#### Information supplied
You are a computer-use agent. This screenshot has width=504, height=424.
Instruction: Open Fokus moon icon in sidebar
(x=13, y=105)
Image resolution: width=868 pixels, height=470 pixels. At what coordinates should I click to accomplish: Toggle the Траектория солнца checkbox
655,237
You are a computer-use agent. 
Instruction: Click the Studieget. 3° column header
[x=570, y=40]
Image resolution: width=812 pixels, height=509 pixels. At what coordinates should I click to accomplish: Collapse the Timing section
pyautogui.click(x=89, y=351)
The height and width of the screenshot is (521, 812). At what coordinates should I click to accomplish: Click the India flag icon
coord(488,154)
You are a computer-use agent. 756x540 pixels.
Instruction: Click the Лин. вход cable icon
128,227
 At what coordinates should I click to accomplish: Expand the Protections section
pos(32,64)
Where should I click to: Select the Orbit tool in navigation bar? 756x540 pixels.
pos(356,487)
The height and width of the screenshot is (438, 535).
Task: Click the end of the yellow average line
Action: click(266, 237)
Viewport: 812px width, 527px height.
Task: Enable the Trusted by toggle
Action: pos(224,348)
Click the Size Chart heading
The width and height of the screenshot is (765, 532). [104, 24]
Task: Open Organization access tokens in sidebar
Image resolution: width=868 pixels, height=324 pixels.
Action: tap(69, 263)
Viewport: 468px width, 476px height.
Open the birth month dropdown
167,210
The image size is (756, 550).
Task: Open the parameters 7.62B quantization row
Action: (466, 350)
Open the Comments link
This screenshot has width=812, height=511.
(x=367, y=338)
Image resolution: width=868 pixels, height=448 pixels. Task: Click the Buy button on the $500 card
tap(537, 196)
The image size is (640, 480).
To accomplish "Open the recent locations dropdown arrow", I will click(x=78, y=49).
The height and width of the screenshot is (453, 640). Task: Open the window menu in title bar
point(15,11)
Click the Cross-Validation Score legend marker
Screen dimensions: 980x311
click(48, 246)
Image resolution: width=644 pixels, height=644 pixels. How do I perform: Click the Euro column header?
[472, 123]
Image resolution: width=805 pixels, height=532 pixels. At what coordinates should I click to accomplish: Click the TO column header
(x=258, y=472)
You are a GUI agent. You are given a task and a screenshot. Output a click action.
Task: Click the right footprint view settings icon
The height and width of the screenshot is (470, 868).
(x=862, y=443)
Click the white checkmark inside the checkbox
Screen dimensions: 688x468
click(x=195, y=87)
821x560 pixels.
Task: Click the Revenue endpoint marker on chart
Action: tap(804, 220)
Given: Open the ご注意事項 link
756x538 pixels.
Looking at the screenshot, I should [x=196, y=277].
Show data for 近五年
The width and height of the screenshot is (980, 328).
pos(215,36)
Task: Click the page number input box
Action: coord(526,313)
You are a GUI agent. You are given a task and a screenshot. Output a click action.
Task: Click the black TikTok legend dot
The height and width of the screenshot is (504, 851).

#### What is required
Could you work out how many lines in the material contain the word "legend"? Reply with the number only.

#### The answer
2